The initiator once found should discriminate the element so that the assert for X, since it will fail, should cause the X array to fail entirely, and the whole schema should fail.

I think you should get the message "the expected message" from the failure.

So it seems discrimination is not taking place.

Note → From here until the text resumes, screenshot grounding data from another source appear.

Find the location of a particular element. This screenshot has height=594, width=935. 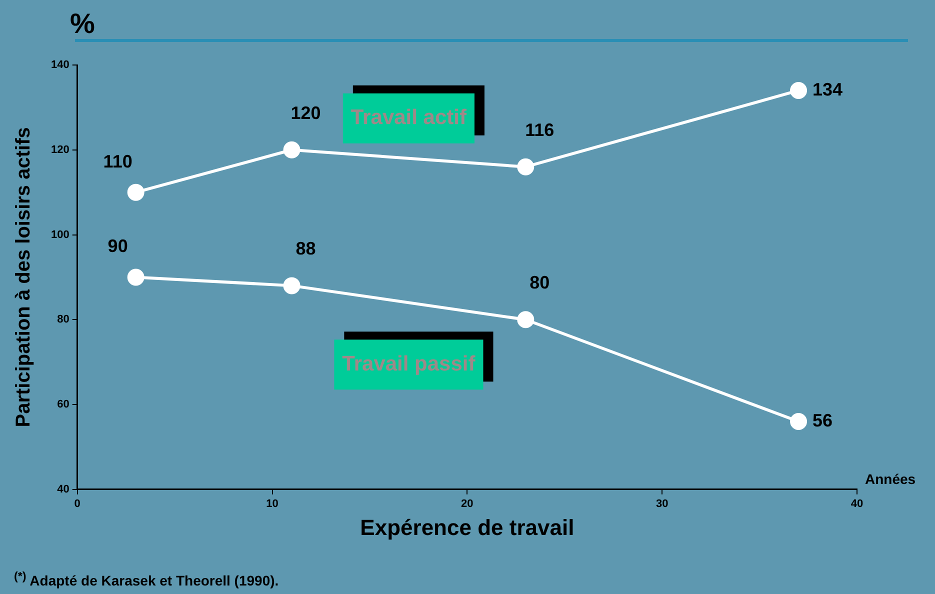

x-tick-label: 20 is located at coordinates (468, 504).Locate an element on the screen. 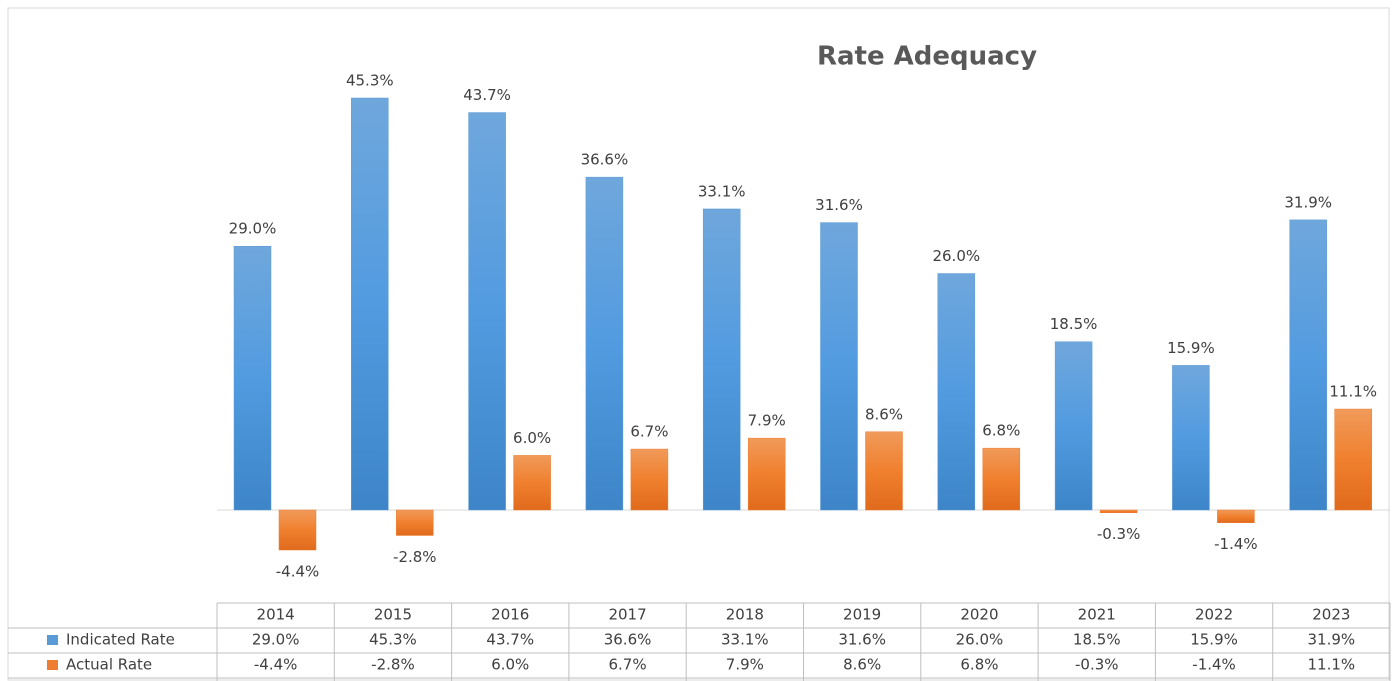  data-label: 26.0% is located at coordinates (956, 256). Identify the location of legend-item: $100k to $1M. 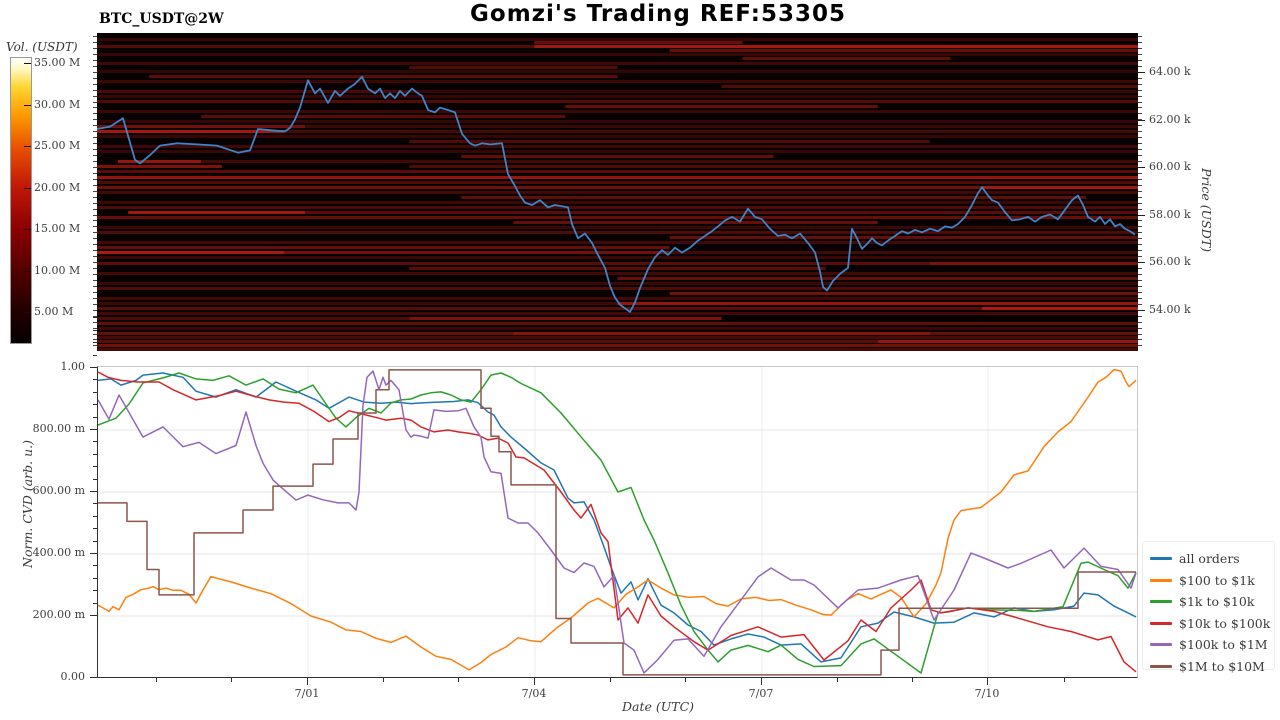
(1212, 645).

________________________________
From: Steve Lawrence <sl...@apache.org>
Sent: Wednesday, August 12, 2020, 1:00 PM
To: dev@daffodil.apache.org
Subject: Points of Uncertainty and Unordered Sequences

I'm working on fixing how points of uncertainty are handled so they
have the correct behavior and to allow memory cleanup (DAFFODIL-2371).
I'm making good progress, I think I need to write some additional
tests, but so far only one test is failing, related to unordered
sequences with initiated content. The schema we have looks like this:

  <xs:annotation>
    <xs:appinfo source="http://www.ogf.org/dfdl/">
      <dfdl:format ref="ex:GeneralFormat"
        lengthUnits="characters"
        lengthKind="delimited"
        occursCountKind="parsed" />
    </xs:appinfo>
  </xs:annotation>

  <xs:element name="R" dfdl:terminator="END">
    <xs:complexType>
      <xs:sequence dfdl:separator="|" dfdl:separatorPosition="infix"
        dfdl:sequenceKind="unordered" dfdl:initiatedContent="yes">
        <xs:element name="X" type="xs:string" maxOccurs="unbounded"
          dfdl:initiator="X:">
          <xs:annotation>
            <xs:appinfo source="http://www.ogf.org/dfdl/">
              <dfdl:assert message="the expected message">
                { . eq 'expected' }
              </dfdl:assert>
            </xs:appinfo>
          </xs:annotation>
        </xs:element>
        <xs:element name="Y" type="xs:string" maxOccurs="unbounded"
          dfdl:initiator="Y:"/>
      </xs:sequence>
    </xs:complexType>
  </xs:element>

So we have an unordered sequence with initiated content. The test data
looks like this:

  X:not expected|Y:something else

I'm having trouble interpreting if the test is failing because there's
a bug in my changes, or if maybe this test isn't quite right, and my
changes to points of uncertainty are revealing that. I'm honestly
having trouble thinking through what the correct behavior of this test
is.

So, my question is where are the points of uncertainty, and how does
the initiated content resolve those PoUs, and what is the expected
result?

The test expects a parse error with the assertion error of "the
expected message", but I currently get a missing END terminator error.